My primary question is how to debug this? I have seen this problem twice now, and both times using Ubuntu 18.04 (instead of 20.04) made the problem go away. I also tried adding the address of my MAAS instance to the DNS entry for the boot net subnet, but that did not help.
Details.
I have seen this on MAAS 2.9 and 3.0:
root@maas3:~# snap list
Name Version Rev Tracking Publisher Notes
core18 20210722 2128 latest/stable canonical* base
core20 20210702 1081 latest/stable canonical* base
maas 2.9.2-9165-g.c3e7848d1 12555 2.9/stable canonical* -
root@plano101:~# snap list
Name Version Rev Tracking Publisher Notes
core18 20210722 2128 latest/stable canonical✓ base
core20 20210702 1081 latest/stable canonical✓ base
maas 3.0.0-10029-g.986ea3e45 15003 3.0/stable canonical✓ -
In the case of 3.0, I was commissioning 7 roughly identical machines.
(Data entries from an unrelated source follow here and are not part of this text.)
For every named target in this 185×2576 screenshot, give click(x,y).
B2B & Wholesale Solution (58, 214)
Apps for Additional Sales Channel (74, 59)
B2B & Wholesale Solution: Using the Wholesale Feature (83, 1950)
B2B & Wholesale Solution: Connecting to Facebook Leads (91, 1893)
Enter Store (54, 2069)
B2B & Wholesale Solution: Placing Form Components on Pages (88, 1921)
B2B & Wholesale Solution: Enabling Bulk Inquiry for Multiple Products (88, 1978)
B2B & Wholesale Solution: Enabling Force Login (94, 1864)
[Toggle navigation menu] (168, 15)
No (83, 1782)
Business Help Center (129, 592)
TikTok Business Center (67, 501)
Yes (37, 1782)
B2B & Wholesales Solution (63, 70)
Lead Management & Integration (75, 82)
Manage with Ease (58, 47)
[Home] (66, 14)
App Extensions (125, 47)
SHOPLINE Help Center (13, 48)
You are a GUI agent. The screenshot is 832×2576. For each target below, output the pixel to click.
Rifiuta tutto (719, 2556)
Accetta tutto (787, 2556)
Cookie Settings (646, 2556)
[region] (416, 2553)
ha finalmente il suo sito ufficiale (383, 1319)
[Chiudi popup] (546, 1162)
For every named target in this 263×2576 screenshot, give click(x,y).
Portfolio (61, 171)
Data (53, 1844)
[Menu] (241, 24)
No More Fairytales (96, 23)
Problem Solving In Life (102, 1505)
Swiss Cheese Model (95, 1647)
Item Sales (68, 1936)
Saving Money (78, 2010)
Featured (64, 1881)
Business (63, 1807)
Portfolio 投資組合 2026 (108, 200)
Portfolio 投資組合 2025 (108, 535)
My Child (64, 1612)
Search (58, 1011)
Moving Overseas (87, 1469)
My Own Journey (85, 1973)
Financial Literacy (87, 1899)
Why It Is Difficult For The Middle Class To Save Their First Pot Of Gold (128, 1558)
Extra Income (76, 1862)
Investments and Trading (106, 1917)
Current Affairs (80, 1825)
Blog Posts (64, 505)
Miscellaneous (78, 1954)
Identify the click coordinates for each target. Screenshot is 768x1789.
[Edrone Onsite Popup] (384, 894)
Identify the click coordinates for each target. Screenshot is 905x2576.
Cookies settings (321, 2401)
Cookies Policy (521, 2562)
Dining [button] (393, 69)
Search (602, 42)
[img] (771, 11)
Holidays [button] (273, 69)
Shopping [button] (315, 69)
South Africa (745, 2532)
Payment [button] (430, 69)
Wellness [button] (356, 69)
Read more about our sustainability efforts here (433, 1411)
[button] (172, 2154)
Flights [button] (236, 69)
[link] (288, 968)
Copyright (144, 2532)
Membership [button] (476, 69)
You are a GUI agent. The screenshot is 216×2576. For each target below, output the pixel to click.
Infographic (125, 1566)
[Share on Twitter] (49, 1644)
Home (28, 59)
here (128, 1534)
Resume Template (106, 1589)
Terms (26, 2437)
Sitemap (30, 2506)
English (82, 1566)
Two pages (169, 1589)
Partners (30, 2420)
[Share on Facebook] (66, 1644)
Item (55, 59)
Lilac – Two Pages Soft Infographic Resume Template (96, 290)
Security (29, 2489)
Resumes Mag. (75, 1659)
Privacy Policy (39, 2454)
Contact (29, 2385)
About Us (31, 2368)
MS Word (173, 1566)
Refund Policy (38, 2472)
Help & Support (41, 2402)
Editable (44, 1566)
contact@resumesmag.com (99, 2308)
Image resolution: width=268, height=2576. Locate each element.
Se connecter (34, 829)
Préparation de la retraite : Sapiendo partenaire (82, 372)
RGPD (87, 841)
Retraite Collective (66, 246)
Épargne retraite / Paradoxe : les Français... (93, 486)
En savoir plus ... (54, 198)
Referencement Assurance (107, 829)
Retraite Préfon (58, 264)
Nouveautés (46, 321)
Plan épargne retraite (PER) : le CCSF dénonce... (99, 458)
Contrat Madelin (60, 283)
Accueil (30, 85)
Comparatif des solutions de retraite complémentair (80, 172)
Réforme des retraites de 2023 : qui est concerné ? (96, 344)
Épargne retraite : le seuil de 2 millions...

They were all the same make, same BIOS, but some had more disk than others and some had better CPUs and more memory. But no system was unique. One of the 7 machines consistently refused to commission. It either hung up trying to boot initrd or it would fail with the infamous “no datasource” error. The one that failed was one of 4 identical machines.
I switched to using 18.04 for commissioning and it passed first try.
So again, just to be clear. I am asking for help diagnosing the issue. Are there logs I can/should look at or do I need to use tcpdump?
Is there anything that I should look at on this particular host (now that UB20.04 is deployed on it).